In een gesprek over de rol van design in relatie tot wetenschap en innovatie is ze stellig: ‘Deze tijd biedt heel interessante kansen voor designers. We leven in een onzekere tijd, en wat design kan doen, is een platform bieden voor het ontwikkelen en onderzoeken van nieuwe ideeën. Een platform waar mogelijkheden kunnen worden onderzocht zonder dat die met empirische resultaten hoeven te worden gestaafd, zoals dat in de wetenschap zou moeten. Design creëert een weefsel van mogelijkheden, omdat design op andere manieren wordt geëvalueerd. En daarbij introduceert design een culturele en creatieve agenda die in de technologische ontwikkeling tot nu toe niet bestond.
________________________
▸ OPDRACHT 1
Citeer uit de records letterlijk de regels vanaf het begin tot en met de regel met "pos(331,968)". Neem de afbeeldingen niet op in je antwoord.
De tekst en de records hebben elk een andere herkomst.
________________________
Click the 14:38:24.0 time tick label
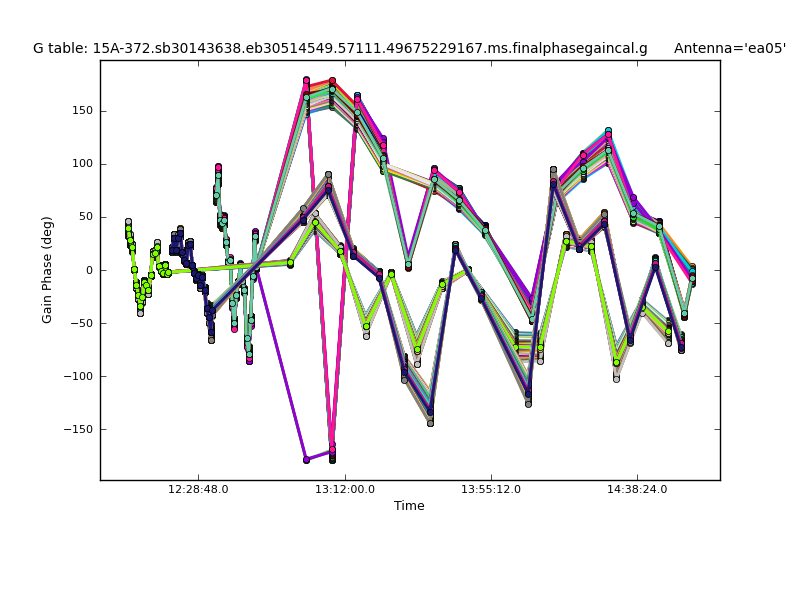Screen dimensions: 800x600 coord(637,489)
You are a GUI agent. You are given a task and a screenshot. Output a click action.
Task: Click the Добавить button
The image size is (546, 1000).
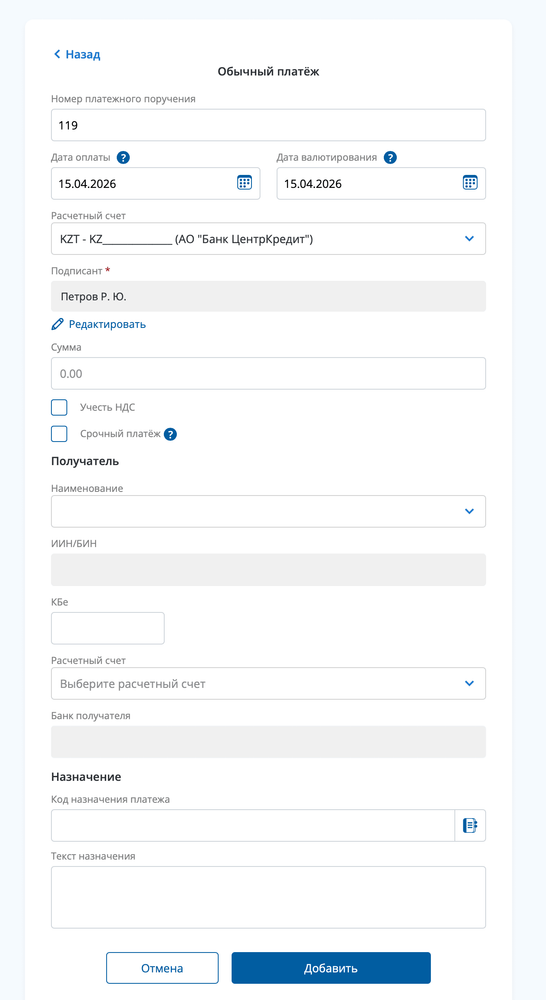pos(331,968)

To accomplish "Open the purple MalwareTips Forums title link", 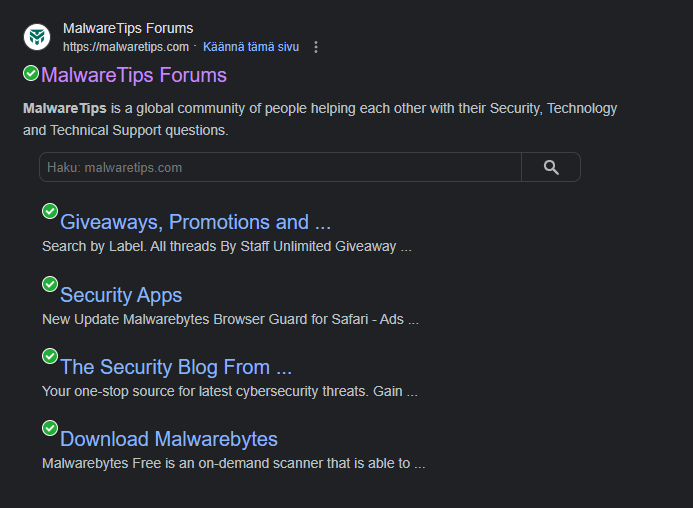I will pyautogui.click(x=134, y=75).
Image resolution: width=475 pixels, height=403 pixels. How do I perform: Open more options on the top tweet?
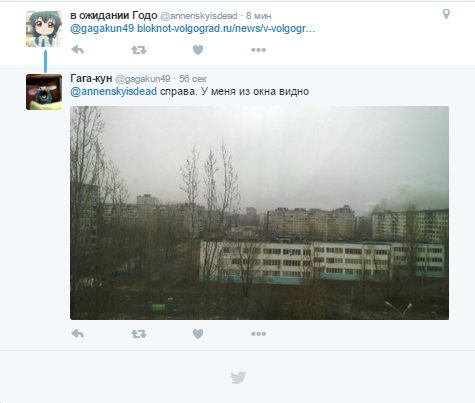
________________________
▸ OPDRACHT 2
Schrijf de tekst over de rol van design verder, aansluitend op de laatste zin.

▸ RESULTAAT 1
Click the 14:38:24.0 time tick label
Screen dimensions: 800x600 coord(637,489)
You are a GUI agent. You are given a task and a screenshot. Output a click action.
Task: Click the Добавить button
The image size is (546, 1000).
pos(331,968)

▸ RESULTAAT 2
SymbioticA is een voorbeeld van deze nieuwe context. In 2004 presenteerden kunstenaars van dit artistieke researchlab in Australië een installatie die ze Victimless Leather noemden en die mensen enthousiast maakte voor het idee van vleesproducten zonder dierlijk lijden. Ze hadden toen nog niet de oplossing. Het was meer een geëngageerde provocatie. En nu, zo’n tien jaar later, hebben we daadwerkelijk de eerste slachtoffervrije hamburgers en is Andras Forgacs in Canada bezig leer te maken uit gekweekte weefselcellen. Kunst en design hebben hier de condities gecreëerd voor innovatie.’
En daarvoor hoeven die ontwerpers zelf de wetenschappelijke details niet te doorgronden? Ze kunnen vrij fantaseren over de dingen?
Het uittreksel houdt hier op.